From South Coast Today, Mass: If turbines create problems, put blame on the right parties

This sad commentary shows another example in New England, of wind turbine neighbors being isolated from their community. In Fairhaven, the controversy is raging before the turbine installation is complete. Neighbors nearby know what is about to happen to them.

If turbines create problems, put blame on the right parties

By Scott Durant, Fairhaven, Mass
March 14, 2012 12:00 AM
While it is easy for a bystander to view Fairhaven’s turbine situation lightly — like the majority of the town is doing who don’t need to worry about any impacts or don’t believe the potential for problems exists — I ask you to please stop and think for a while and consider how you would feel if the turbines were actually going up near your home. Try to picture their imposition on your life: the constant distraction of seeing the giant blades spinning every minute you spend outside your home, hearing them most of the time day or night, and having trouble sleeping when they are loud.
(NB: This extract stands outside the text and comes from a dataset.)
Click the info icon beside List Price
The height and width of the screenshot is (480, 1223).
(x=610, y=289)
Picture this being inflicted on you with no choice in the matter, and being locked into it because you probably couldn’t sell your house if you wanted to.
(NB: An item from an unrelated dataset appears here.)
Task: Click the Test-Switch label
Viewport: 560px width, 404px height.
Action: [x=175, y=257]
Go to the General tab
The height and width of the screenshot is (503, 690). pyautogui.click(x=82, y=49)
Also try to imagine how it feels to have the rest of the town, with the exception of a few, not caring at all about your fear that your happiness could be turned upside down, and probably won’t care if it does happen because it’s not happening to them.

I live about half a mile away from the site and hope, with fingers crossed, that I will be only minimally affected when the wind blows in certain directions, but I feel deeply for those less fortunate who will be much closer to them. It really bothers me that so many people are too cold to share the same compassion for others — it is a demerit to the human race. Ignorance can be forgiven, but not selfishness. Most people who are cheering on the turbines, while hoping to see some benefit for themselves, would, without question, be cheering a different tune if the turbines were being put up near their homes — and they know it. This, I am certain of.

When I arrived at the blade signing, I noticed far more luxury SUVs and sport trucks than fuel efficient vehicles parked for the event, while people talked to reporters about “how much we need to conserve and look for alternatives” (“Sign of the times: Proponents, protesters attend signing of Fairhaven’s turbine blades,” March 11). Am I out of line in saying that at least some of these people are hypocrites?

This town has been tragically divided. Though a small group is the most active, there are hundreds of people opposed to the project, contrary to what Selectman Brian Bowcock would like you to believe. Whether it gets better or worse, I guess, is up to the turbines themselves. Personally, I am trying hard to keep an open mind for my own sake, so that if I am bothered by them, I’ll know it is for real. If the turbines don’t affect anybody, I have nothing against them being there. If they do affect nearby people, there is a fair chance it will be many people — possibly enough to cause them to be stopped and brought down.

This is a risk the selectmen and the developers took when they put them too close to a community. If this all turns out to be a disaster, it will clearly be their fault, not ours. If this does happen, I can only hope the townspeople would see that and throw the blame in the right direction, rather than strenghtening the divide and adding to the damage themselves by blaming the innocent.